§ WHAT YOU HAVE TO DO: Please output the lines shown below exactly as they appear.

§ MATERIAL PROVIDED:
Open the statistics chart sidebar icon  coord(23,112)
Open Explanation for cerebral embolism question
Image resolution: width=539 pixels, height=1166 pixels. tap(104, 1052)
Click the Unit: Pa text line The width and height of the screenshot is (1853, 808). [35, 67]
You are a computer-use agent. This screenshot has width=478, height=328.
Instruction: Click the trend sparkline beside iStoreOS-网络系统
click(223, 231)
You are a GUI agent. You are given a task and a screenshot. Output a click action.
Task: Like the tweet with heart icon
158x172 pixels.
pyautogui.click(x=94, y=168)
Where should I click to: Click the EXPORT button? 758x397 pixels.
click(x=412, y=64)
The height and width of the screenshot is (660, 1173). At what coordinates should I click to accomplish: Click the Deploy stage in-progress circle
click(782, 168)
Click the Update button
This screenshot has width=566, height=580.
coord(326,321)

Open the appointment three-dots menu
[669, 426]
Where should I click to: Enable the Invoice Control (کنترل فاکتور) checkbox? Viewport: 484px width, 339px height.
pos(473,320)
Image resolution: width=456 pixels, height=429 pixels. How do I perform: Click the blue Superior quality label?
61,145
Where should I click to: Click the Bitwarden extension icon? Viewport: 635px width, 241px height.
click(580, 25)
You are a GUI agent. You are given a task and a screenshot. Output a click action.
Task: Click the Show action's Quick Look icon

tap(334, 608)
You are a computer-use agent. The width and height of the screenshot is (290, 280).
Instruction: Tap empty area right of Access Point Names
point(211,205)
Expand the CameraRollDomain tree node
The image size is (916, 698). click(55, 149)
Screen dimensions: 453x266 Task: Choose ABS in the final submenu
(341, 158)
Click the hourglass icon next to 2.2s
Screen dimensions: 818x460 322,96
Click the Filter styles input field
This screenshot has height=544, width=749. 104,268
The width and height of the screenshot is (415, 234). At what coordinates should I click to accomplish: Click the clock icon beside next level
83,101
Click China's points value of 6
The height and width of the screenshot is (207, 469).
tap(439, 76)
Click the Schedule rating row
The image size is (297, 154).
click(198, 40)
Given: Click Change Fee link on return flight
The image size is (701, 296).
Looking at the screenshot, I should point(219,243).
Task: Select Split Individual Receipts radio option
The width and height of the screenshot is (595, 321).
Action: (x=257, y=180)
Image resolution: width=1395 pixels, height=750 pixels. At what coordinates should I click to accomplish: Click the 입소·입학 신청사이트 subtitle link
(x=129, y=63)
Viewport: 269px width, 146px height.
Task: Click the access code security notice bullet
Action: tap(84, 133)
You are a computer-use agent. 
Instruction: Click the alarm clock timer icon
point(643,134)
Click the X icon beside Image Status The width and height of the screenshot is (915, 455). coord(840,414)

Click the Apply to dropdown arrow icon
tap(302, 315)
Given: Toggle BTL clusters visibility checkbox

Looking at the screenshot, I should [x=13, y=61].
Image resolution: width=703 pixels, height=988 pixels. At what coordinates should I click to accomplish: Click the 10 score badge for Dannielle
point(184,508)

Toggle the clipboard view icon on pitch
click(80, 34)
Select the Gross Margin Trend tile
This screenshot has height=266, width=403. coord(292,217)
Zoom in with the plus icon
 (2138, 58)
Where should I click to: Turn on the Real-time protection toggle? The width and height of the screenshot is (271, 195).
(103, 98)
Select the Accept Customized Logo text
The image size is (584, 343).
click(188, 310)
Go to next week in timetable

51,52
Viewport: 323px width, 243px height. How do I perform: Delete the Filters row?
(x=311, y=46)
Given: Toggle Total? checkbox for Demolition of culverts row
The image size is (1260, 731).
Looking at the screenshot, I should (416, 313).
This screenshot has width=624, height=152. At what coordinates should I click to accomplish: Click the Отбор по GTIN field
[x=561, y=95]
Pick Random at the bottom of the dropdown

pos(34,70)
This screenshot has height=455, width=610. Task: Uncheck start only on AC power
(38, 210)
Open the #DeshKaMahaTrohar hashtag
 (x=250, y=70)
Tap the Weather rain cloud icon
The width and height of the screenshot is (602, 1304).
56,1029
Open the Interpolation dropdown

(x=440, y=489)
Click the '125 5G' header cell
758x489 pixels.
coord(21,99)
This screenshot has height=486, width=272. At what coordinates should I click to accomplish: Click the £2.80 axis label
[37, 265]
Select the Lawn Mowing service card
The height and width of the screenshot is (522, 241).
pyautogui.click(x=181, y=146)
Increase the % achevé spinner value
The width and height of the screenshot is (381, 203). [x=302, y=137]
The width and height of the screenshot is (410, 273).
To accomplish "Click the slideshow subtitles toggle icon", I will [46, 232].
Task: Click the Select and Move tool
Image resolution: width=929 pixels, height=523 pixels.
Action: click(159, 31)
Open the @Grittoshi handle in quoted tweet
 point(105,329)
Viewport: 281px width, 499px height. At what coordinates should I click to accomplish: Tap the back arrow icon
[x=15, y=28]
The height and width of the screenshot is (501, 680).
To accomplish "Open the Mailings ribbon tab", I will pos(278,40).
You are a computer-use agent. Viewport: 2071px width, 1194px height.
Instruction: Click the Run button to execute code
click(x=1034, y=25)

§ RESULT:
Open the statistics chart sidebar icon  coord(23,112)
Open Explanation for cerebral embolism question
Image resolution: width=539 pixels, height=1166 pixels. tap(104, 1052)
Click the Unit: Pa text line The width and height of the screenshot is (1853, 808). [35, 67]
You are a computer-use agent. This screenshot has width=478, height=328.
Instruction: Click the trend sparkline beside iStoreOS-网络系统
click(223, 231)
You are a GUI agent. You are given a task and a screenshot. Output a click action.
Task: Like the tweet with heart icon
158x172 pixels.
pyautogui.click(x=94, y=168)
Where should I click to: Click the EXPORT button? 758x397 pixels.
click(x=412, y=64)
The height and width of the screenshot is (660, 1173). At what coordinates should I click to accomplish: Click the Deploy stage in-progress circle
click(782, 168)
Click the Update button
This screenshot has width=566, height=580.
coord(326,321)

Open the appointment three-dots menu
[669, 426]
Where should I click to: Enable the Invoice Control (کنترل فاکتور) checkbox? Viewport: 484px width, 339px height.
pos(473,320)
Image resolution: width=456 pixels, height=429 pixels. How do I perform: Click the blue Superior quality label?
61,145
Where should I click to: Click the Bitwarden extension icon? Viewport: 635px width, 241px height.
click(580, 25)
You are a GUI agent. You are given a task and a screenshot. Output a click action.
Task: Click the Show action's Quick Look icon

tap(334, 608)
You are a computer-use agent. The width and height of the screenshot is (290, 280).
Instruction: Tap empty area right of Access Point Names
point(211,205)
Expand the CameraRollDomain tree node
The image size is (916, 698). click(55, 149)
Screen dimensions: 453x266 Task: Choose ABS in the final submenu
(341, 158)
Click the hourglass icon next to 2.2s
Screen dimensions: 818x460 322,96
Click the Filter styles input field
This screenshot has height=544, width=749. 104,268
The width and height of the screenshot is (415, 234). At what coordinates should I click to accomplish: Click the clock icon beside next level
83,101
Click China's points value of 6
The height and width of the screenshot is (207, 469).
tap(439, 76)
Click the Schedule rating row
The image size is (297, 154).
click(198, 40)
Given: Click Change Fee link on return flight
The image size is (701, 296).
Looking at the screenshot, I should point(219,243).
Task: Select Split Individual Receipts radio option
The width and height of the screenshot is (595, 321).
Action: (x=257, y=180)
Image resolution: width=1395 pixels, height=750 pixels. At what coordinates should I click to accomplish: Click the 입소·입학 신청사이트 subtitle link
(x=129, y=63)
Viewport: 269px width, 146px height.
Task: Click the access code security notice bullet
Action: tap(84, 133)
You are a computer-use agent. 
Instruction: Click the alarm clock timer icon
point(643,134)
Click the X icon beside Image Status The width and height of the screenshot is (915, 455). coord(840,414)

Click the Apply to dropdown arrow icon
tap(302, 315)
Given: Toggle BTL clusters visibility checkbox

Looking at the screenshot, I should [x=13, y=61].
Image resolution: width=703 pixels, height=988 pixels. At what coordinates should I click to accomplish: Click the 10 score badge for Dannielle
point(184,508)

Toggle the clipboard view icon on pitch
click(80, 34)
Select the Gross Margin Trend tile
This screenshot has height=266, width=403. coord(292,217)
Zoom in with the plus icon
 (2138, 58)
Where should I click to: Turn on the Real-time protection toggle? The width and height of the screenshot is (271, 195).
(103, 98)
Select the Accept Customized Logo text
The image size is (584, 343).
click(188, 310)
Go to next week in timetable

51,52
Viewport: 323px width, 243px height. How do I perform: Delete the Filters row?
(x=311, y=46)
Given: Toggle Total? checkbox for Demolition of culverts row
The image size is (1260, 731).
Looking at the screenshot, I should (416, 313).
This screenshot has width=624, height=152. At what coordinates should I click to accomplish: Click the Отбор по GTIN field
[x=561, y=95]
Pick Random at the bottom of the dropdown

pos(34,70)
This screenshot has height=455, width=610. Task: Uncheck start only on AC power
(38, 210)
Open the #DeshKaMahaTrohar hashtag
 (x=250, y=70)
Tap the Weather rain cloud icon
The width and height of the screenshot is (602, 1304).
56,1029
Open the Interpolation dropdown

(x=440, y=489)
Click the '125 5G' header cell
758x489 pixels.
coord(21,99)
This screenshot has height=486, width=272. At what coordinates should I click to accomplish: Click the £2.80 axis label
[37, 265]
Select the Lawn Mowing service card
The height and width of the screenshot is (522, 241).
pyautogui.click(x=181, y=146)
Increase the % achevé spinner value
The width and height of the screenshot is (381, 203). [x=302, y=137]
The width and height of the screenshot is (410, 273).
To accomplish "Click the slideshow subtitles toggle icon", I will [46, 232].
Task: Click the Select and Move tool
Image resolution: width=929 pixels, height=523 pixels.
Action: click(159, 31)
Open the @Grittoshi handle in quoted tweet
 point(105,329)
Viewport: 281px width, 499px height. At what coordinates should I click to accomplish: Tap the back arrow icon
[x=15, y=28]
The height and width of the screenshot is (501, 680).
To accomplish "Open the Mailings ribbon tab", I will pos(278,40).
You are a computer-use agent. Viewport: 2071px width, 1194px height.
Instruction: Click the Run button to execute code
click(x=1034, y=25)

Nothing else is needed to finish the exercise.